Hay algo de apocalipsis en la imagen, sangre marrón, moscas, olor imposible, atenuado por el viento fuerte y decenas, centenas de tacuaras, esas pequeñas langostas grises con pintitas marrones que comen cualquier cosa que tenga la mínima tonalidad verde. Porque al campo también llegó, traída por la sequía, la plaga de tacuaras que impidió a los nietos usar el tanque australiano que hace las veces de pileta de natación, y a la familia tomar mates en las galerías. El tanque estaba cubierto de tacuaras y los patios estaban alfombrados de esos insectos. Ahora hay un poco menos, pero se divierten dificultando la escritura del cronista en su libreta. Las veinte hectáreas con maíz que aún resisten –alguna pequeña lluvia le dio esperanzas a Blando de poder conseguir granos para pasar el invierno– estuvo a punto de ser atacada por la tacuara. Tuvo tiempo de fumigar dos surcos bordeando todo el terreno. La fumigación provincial llegó justo hasta la ruta. El campo de los Blando quedó afuera, ellos debieron hacerse cargo.

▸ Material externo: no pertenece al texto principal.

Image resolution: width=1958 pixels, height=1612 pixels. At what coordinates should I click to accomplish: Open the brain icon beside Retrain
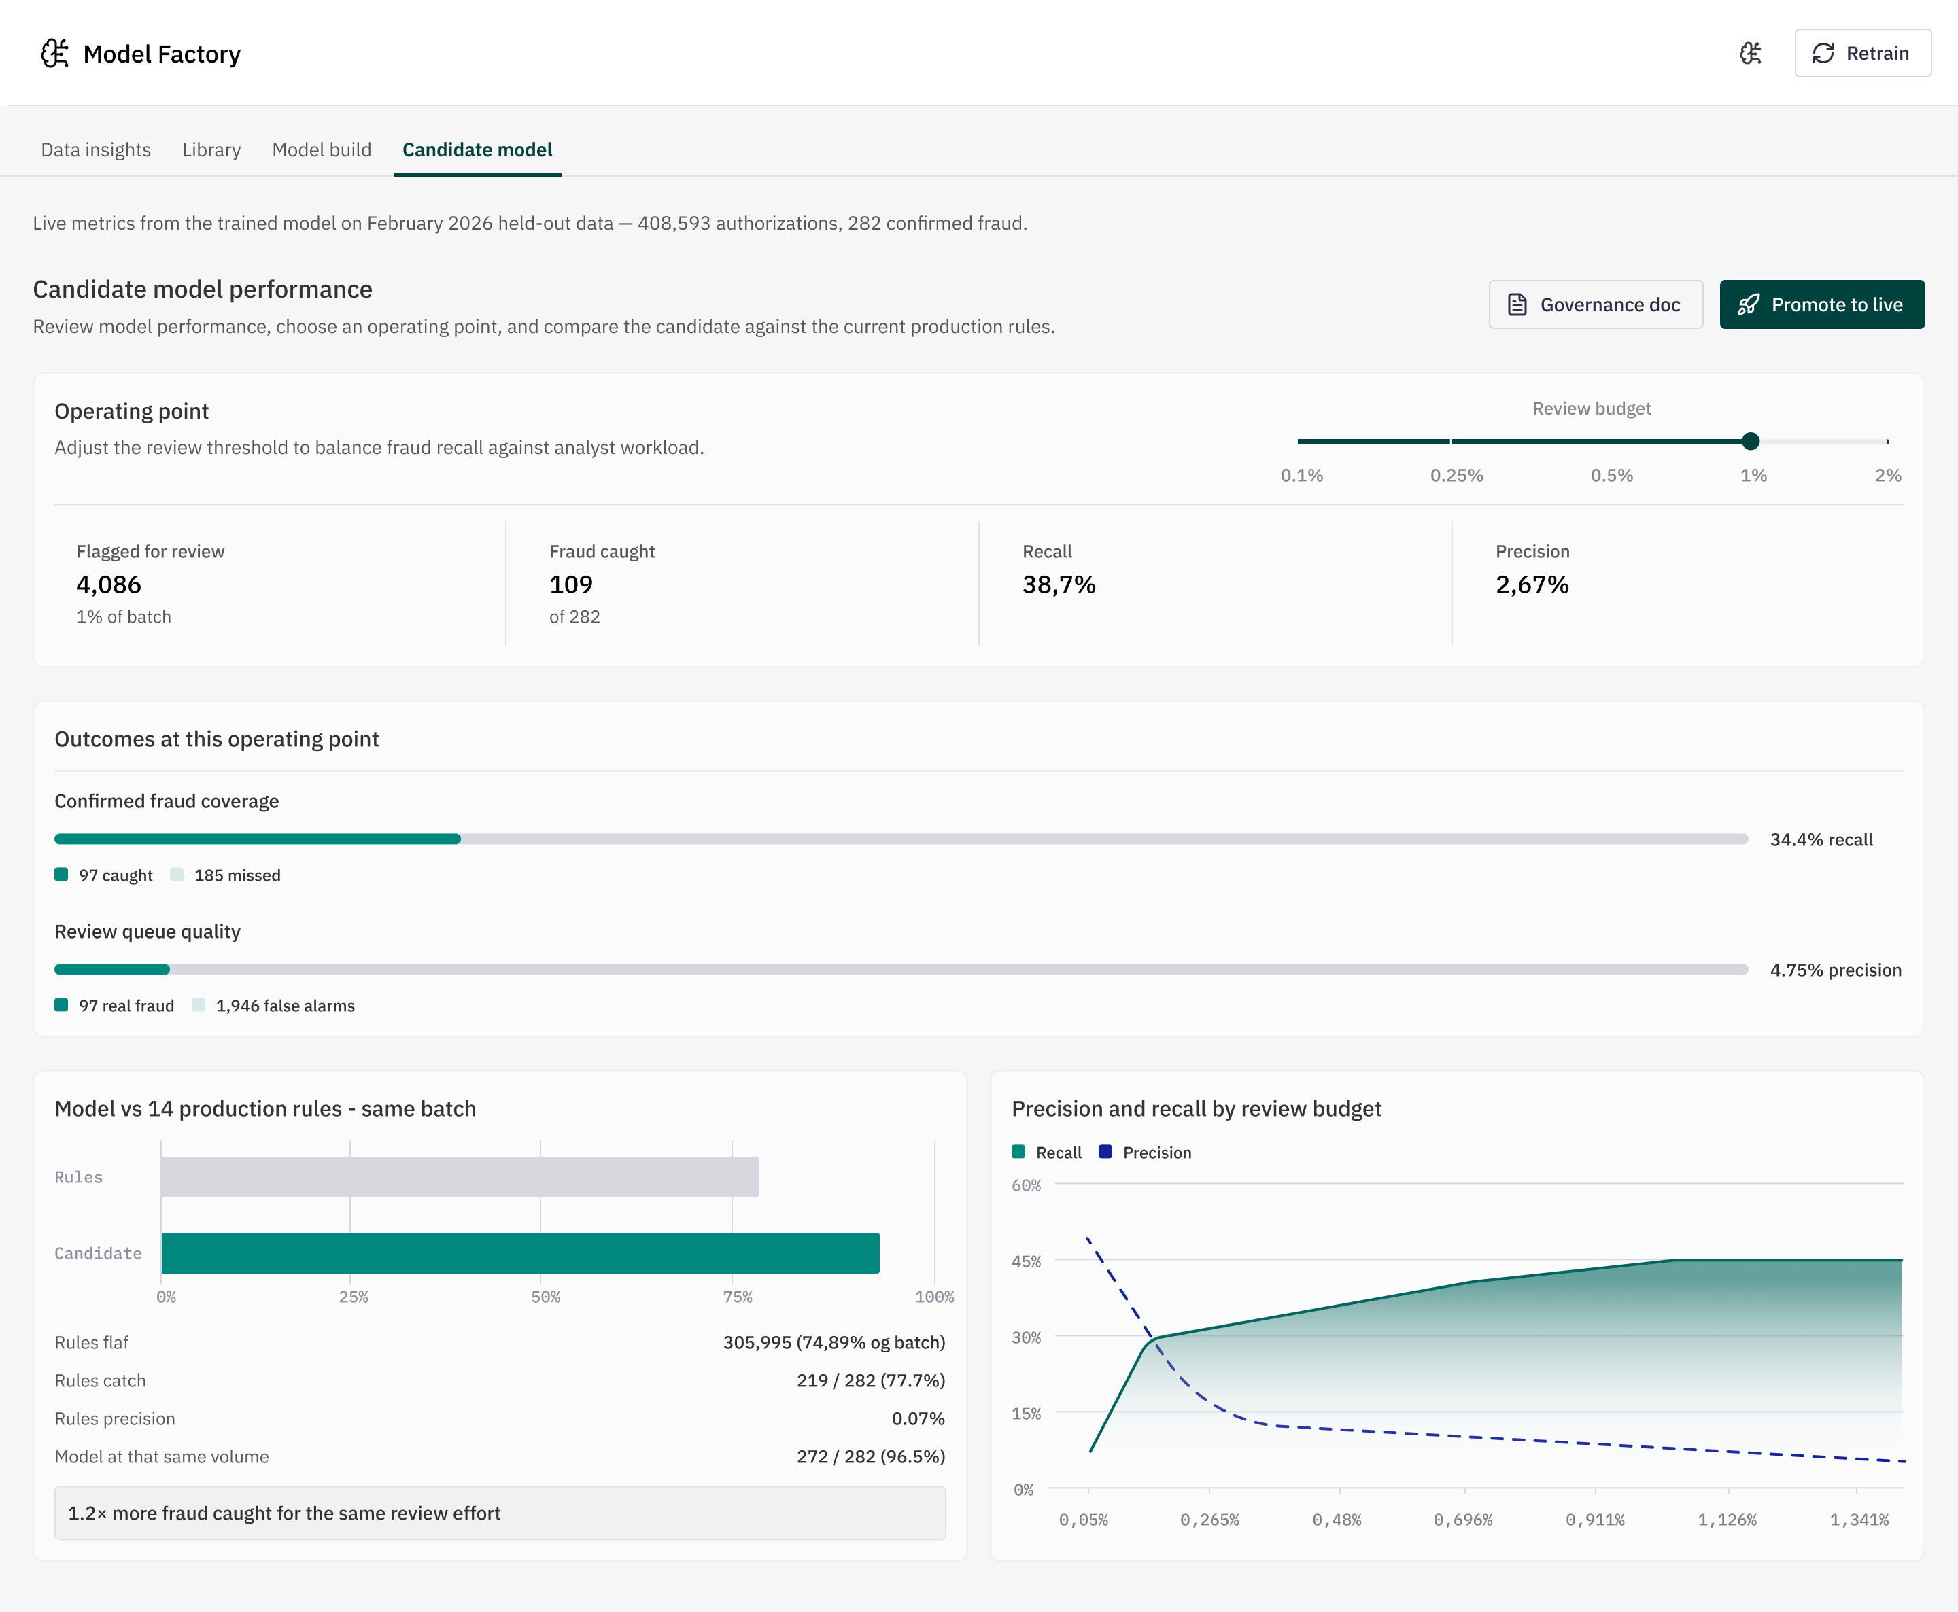tap(1751, 54)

“En las ciudades no se sabe, creen que son todos pools de siembra”, dice Alejandro (h) que no quiere resignarse a perder el emprendimiento familiar. Su establecimiento es de calidad, con controles estrictos por parte de La Serenísima, comprador casi monopólico en la zona. Por eso llega a cobrar por litro 0,87 centavos, lejos aún del peso por litro firmado con el Gobierno. Llegó a sacar 3.000 litros diarios con las 200 vacas. Estaba, antes del estrago del sorgo, en 1.000, consecuencia directa de la sequía. En marzo del año pasado (todos hablan de marzo del año pasado como de otro país, mucho más feliz) inauguraron las nuevas instalaciones del tambo, para adecuarse a los niveles de calidad exigidos. Nadie podía imaginar que aquellos sueños terminarían en la postal de los ojos desorbitados y la sangre marrón. Lilian dice que no sabe qué puede pasar con su papá, que ahí está su vida y señala la caja de tergopol. Los chicos hacen silencio y dejan de escuchar la charla de los mayores. El televisor los llama. Una nueva cosechadora apareció en el Canal Rural.
Panorama de muy mala leche
“Lo que va a pasar es que muchos tamberos van a tener que salir del sistema”, asegura el veterinario Claudio Ersingern, coordinador de la mesa nacional de productores de leche, en su oficina en Tandil. “A este escenario se llega por las desacertadas medidas del Gobierno, una tras otra, más el complicado panorama internacional y, finalmente, las pésimas condiciones climáticas que venimos sufriendo en los últimos años. En esta zona de la provincia de Buenos Aires –Mar y Sierra– el 90% de los productores son mixtos, tienen también agricultura o cría de ganados, que enmascaran el problema lechero. Pero el que sólo tiene tambo está en graves problemas.” “El 20 de octubre pasado –continúa– se firmó en Olivos el acuerdo por un peso un litro de leche. Por el cierre de la exportación de agosto de 2008 que impulsó Guillermo Moreno, las grandes empresas no pueden exportar, y entonces tienen mucho stock y pagan hasta 0,75 centavos el litro a los productores, que con esos costos no pueden seguir. Y esa medida no hizo que bajase el precio de la leche en el mercado local.”